―冷凍魚の輸出に力を入れています。
アジ、サゴシ、ブリ、カワハギなど20種類の取り扱いがあり、最も多いのがサバです。浜田港だけでなく四国、九州、遠方では北海道で水揚げされた魚を仕入れることもあります。魚はサイズなどで選別し、食用、缶詰用、釣り餌用などとして販売します。国内向けが2割、残りは輸出で主な取引先はエジプトやベトナムです。千㌧単位でまとまった数量が出るのが輸出の良さです。
―自社で大型の冷蔵庫を整備しています。
社屋を構える水産加工団地内に三つあり、全て合わせた収容能力は公称8千㌧です。魚は投機性が高いため、冷蔵庫があることで仕入れ値よりも高い時期を待って売ることができます。自社では冷蔵でマイナス25~30度、冷凍でマイナス30~35度の低温を保つよう厳しく温度管理をしており、最長で2年近くも魚の品質を維持できます。メンテナンスの手間が少なく自社の太陽光発電も活用できることから、5年前に全て電気製に切り替えました。

―地元の小学生の見学を多数受け入れていますね。
70人で来社してくれたこともあります。社業などについて説明しますが、一番興味を持ってもらえるのが冷蔵庫の見学です。冷凍魚に触ったり匂いを嗅いだりする児童もいます。国内では若い世代を中心に魚より肉を好む人が増えていると感じますが、会社見学で水産業に関心を持ってもらい魚食の普及につながることを願っています。
―2025年は創業70周年を迎えます。
7月に関係者を集めて神事を行う予定です。近年は、魚の価格高騰による消費者離れや電気代、物価高騰などにより苦しい局面が続いていますが耐え忍びたいです。水産資源はまだ枯渇しないと思います。自社の長年の持ち味であるネットワークや情報力をフル活用し、今後も鮮度感など品質を確認した上で、よい魚をより安く仕入れて加工業者や海外に販売していきたいです。

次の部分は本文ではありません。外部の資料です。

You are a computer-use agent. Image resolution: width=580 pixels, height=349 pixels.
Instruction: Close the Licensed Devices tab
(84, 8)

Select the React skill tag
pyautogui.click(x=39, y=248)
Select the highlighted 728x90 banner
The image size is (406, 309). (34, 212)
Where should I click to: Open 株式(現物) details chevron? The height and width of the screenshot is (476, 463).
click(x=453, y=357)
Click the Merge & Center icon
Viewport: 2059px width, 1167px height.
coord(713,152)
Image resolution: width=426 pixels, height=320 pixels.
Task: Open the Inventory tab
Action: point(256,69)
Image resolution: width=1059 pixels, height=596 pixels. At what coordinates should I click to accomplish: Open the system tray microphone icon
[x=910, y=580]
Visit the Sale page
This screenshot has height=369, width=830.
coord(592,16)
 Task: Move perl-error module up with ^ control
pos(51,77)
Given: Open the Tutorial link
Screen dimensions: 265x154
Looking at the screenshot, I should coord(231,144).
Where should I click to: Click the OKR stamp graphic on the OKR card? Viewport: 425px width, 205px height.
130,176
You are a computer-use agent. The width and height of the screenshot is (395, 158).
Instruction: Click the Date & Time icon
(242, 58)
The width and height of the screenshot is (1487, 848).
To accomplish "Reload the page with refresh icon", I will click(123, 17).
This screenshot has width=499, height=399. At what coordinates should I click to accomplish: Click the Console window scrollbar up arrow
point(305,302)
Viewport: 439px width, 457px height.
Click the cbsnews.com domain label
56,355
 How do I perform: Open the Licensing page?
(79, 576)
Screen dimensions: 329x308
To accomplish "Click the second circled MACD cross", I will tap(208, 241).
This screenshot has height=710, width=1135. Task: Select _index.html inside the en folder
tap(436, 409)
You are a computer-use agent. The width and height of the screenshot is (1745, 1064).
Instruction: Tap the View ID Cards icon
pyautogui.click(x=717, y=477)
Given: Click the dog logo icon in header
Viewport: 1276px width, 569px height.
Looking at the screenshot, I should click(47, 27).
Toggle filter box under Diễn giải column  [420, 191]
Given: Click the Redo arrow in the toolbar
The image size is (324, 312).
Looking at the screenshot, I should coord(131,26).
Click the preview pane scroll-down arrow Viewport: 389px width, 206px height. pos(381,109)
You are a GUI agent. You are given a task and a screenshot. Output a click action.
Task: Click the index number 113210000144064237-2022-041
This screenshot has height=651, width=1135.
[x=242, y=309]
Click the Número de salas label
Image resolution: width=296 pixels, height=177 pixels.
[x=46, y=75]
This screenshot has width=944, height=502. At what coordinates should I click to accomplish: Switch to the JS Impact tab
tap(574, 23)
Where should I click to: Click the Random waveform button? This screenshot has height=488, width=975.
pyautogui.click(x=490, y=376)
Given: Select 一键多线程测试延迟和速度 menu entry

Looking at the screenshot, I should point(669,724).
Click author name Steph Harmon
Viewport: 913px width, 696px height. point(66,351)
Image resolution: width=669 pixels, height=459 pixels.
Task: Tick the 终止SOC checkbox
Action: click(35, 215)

「若者よ、大志を抱け」1度しかない人生、自分のやりたいことをやればいい。
今の話は仕事の話で、世間に迷惑をかけては絶対にいけない。しかし自分がこの仕事をやりたいと思うのであれば、最低でも10年は続けること。そしてその仕事のエキスパートになることです。

福田稔=島根県江津市出身(65歳)1990年に現職に就任。
1984年、家業の水産会社に入社。今年弊社は創業70周年を迎える。昨今の地球沸騰化による漁獲の減少が気がかりである。趣味は食べ歩き・ドライブ。